The Cycles of Grief, Gratitude and Closure

griefandgrattitude

As we enter the beginning phase of the Metal Element I’m stuck with how different it is from years past. There’s a lightness to it and this well of creative energy welling up to support me which is in complete contrast to every other time that I would enter this space.

A lot happens in metal. It holds the space for us to grieve and let go of things. To let things die, its here in the metal element that we contemplate our mortality and what’s most important to us. And doing this kind of work is often heavy, most of the time we don’t want to be here and so we try to move through it as fast as possible usually by skimming the surface so that we don’t find ourselves caught in some type of deep depression.

And the people in our lives are just as confused and uncomfortable when they witness you in this space so they urge you to find the silver lining, the lesson, the “it happened, let it go, it’s time to move on.” Our culture is not different, when you’re experiencing loss or creating space to grieve a part of themselves or someone that they love, your met with a barrage of affirmations and meme’s that a better attitude and a smile will take care of it all. “Just turn it over to the universe”

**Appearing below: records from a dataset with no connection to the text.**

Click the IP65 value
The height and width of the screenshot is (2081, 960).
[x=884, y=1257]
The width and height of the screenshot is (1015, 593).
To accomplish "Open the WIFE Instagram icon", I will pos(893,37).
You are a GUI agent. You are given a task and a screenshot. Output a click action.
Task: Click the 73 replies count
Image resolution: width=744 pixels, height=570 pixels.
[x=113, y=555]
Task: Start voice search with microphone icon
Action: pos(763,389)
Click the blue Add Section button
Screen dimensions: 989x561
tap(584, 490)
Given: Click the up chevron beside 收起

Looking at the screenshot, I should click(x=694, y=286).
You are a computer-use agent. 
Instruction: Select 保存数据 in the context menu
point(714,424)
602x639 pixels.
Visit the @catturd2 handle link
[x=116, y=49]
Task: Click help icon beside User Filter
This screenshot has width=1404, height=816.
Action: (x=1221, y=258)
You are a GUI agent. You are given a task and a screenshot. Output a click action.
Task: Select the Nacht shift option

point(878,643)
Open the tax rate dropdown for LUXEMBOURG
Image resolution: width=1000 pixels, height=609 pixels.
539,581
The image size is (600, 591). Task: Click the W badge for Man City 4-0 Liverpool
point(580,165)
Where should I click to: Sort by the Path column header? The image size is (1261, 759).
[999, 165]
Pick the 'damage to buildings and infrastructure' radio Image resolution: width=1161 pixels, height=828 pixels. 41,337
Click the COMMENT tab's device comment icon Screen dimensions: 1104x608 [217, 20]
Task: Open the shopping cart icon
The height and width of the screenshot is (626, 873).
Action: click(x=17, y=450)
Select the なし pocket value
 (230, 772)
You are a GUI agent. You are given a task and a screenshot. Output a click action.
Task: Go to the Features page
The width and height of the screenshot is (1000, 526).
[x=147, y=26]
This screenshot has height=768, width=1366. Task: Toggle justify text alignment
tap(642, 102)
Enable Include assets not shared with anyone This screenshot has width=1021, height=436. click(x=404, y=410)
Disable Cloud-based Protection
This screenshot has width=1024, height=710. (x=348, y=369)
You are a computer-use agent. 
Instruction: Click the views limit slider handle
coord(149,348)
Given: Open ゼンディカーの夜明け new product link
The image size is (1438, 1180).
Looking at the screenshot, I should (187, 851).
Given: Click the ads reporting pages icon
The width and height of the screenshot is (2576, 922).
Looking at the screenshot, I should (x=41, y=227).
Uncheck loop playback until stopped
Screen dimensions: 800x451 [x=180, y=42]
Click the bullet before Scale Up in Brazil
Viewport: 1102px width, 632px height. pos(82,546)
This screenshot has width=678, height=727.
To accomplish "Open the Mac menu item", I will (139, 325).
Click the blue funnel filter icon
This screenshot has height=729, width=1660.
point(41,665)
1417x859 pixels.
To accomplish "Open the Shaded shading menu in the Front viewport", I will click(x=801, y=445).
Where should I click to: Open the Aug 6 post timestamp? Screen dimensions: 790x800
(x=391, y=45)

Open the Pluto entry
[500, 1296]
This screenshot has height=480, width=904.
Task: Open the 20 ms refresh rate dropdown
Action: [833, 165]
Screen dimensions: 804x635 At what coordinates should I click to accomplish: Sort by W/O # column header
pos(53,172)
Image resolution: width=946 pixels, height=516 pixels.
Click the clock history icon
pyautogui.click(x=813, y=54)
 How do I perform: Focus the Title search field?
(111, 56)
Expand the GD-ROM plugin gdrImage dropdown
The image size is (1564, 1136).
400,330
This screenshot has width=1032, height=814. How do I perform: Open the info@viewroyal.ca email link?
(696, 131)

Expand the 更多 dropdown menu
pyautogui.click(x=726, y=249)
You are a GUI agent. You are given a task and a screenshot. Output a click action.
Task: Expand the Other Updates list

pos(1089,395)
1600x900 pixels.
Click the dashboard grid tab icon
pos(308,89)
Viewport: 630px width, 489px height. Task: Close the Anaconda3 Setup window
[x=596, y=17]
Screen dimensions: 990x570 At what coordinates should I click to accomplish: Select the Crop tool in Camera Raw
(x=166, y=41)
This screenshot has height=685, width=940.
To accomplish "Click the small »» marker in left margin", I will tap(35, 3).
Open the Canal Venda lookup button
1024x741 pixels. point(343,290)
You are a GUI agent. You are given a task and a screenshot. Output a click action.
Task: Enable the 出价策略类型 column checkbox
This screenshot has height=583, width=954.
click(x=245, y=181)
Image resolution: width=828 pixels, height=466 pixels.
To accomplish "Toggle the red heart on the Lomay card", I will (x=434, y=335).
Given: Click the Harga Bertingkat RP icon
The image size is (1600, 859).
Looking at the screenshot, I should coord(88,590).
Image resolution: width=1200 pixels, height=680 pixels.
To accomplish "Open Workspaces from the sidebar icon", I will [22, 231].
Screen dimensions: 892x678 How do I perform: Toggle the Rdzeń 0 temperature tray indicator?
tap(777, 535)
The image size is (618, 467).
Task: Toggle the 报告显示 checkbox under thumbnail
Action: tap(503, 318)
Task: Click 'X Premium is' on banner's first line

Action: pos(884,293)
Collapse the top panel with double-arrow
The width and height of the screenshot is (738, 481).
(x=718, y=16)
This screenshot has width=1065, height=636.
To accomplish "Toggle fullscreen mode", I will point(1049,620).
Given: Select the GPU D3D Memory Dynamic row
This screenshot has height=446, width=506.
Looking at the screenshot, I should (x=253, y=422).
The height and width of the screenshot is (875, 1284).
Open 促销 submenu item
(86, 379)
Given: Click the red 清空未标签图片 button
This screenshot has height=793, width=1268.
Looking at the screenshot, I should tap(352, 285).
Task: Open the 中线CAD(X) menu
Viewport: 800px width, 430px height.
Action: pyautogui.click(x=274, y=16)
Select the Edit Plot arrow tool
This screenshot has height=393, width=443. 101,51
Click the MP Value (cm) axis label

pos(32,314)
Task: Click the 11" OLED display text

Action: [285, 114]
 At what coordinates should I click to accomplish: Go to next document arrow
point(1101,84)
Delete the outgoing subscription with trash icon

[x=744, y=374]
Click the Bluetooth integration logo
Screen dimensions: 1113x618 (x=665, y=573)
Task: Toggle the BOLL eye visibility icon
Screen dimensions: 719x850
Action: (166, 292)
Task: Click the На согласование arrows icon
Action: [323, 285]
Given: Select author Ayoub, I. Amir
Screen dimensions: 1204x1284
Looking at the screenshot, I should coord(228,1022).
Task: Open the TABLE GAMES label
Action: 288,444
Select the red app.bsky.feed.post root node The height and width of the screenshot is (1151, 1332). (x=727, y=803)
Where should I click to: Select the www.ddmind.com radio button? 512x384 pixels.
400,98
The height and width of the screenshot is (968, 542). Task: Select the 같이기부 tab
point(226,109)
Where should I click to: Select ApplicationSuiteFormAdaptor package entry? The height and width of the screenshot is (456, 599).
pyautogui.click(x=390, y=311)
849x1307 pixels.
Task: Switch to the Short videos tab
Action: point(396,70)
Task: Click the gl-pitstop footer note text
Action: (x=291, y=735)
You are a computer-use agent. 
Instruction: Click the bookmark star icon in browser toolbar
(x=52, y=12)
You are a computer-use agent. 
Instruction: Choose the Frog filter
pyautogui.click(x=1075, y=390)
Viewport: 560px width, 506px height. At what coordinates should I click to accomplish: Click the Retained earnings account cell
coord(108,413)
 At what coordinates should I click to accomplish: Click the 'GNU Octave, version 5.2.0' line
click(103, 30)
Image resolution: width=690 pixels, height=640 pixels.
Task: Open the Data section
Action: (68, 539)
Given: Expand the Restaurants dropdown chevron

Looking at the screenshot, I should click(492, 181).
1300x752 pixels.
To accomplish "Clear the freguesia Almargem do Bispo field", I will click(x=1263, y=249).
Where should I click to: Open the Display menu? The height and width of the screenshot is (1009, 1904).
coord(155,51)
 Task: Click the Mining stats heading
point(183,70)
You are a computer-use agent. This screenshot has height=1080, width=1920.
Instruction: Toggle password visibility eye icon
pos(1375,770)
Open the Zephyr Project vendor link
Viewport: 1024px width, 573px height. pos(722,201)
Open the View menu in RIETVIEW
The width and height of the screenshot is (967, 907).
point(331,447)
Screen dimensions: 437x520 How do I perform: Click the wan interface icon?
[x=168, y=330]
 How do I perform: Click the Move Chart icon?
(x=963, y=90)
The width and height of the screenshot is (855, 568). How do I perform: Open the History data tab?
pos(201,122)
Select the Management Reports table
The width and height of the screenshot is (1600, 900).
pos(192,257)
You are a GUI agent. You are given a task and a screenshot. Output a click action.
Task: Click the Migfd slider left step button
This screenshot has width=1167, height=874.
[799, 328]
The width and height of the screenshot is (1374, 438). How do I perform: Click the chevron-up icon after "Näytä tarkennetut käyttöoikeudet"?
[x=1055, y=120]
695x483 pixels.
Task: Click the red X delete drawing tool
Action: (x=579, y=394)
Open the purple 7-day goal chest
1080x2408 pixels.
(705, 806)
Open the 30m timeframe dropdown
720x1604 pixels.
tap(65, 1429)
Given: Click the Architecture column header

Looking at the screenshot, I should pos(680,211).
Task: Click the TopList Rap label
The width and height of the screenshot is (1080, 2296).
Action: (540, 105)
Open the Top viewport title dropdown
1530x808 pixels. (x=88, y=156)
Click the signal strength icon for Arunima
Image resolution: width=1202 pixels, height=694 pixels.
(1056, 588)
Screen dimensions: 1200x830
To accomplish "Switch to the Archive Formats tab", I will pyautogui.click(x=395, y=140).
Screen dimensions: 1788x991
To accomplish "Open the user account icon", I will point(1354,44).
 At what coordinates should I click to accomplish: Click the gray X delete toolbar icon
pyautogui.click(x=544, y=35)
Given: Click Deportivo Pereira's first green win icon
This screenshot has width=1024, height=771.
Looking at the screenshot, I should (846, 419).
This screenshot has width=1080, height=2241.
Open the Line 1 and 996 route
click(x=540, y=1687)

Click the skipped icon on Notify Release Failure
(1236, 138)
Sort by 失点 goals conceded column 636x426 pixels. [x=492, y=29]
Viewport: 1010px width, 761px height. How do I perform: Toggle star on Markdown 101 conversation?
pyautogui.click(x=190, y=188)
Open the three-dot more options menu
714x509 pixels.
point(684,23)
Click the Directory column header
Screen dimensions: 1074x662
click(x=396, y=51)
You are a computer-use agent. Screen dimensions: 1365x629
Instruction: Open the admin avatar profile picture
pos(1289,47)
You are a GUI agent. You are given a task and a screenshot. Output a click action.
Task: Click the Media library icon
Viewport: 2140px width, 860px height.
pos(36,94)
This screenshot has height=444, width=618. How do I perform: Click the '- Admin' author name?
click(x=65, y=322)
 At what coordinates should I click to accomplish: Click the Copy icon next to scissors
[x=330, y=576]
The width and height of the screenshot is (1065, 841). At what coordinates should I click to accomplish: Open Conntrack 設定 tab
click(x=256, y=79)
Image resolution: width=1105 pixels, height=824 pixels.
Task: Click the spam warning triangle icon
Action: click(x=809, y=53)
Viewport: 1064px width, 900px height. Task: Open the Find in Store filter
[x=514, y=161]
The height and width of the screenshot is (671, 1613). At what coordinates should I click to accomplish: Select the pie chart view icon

Except when your in this place of grief and letting go, its all bullshit and doesn’t help you at all.

Every, action or emotional process exists within a cycle. Where something goes full circle through elements before it transforms into the next part of the process.

Grief has it’s own cycle,

Same goes for Gratitude, and finally Closure.

When you’re deep in the throws of grief, there is no place for affirmations and looking for the silver lining. Sure most of the time it’s waiting for us to see it, but we can’t cut our grieving out of the equation.

It has to happen.

We have to feel it.

The saying, “You need to feel it to heal it”.  It’s true, we have to have opportunity to be sad, and cry a million tears, and then get angry and experience all of the other stages grief. They’re important.

And it takes as long as it has to take. Some events take a matter of hours for you to cycle thru and then start looking for the shiny light at the end of the tunnel that helps you course correct, let it go and move on.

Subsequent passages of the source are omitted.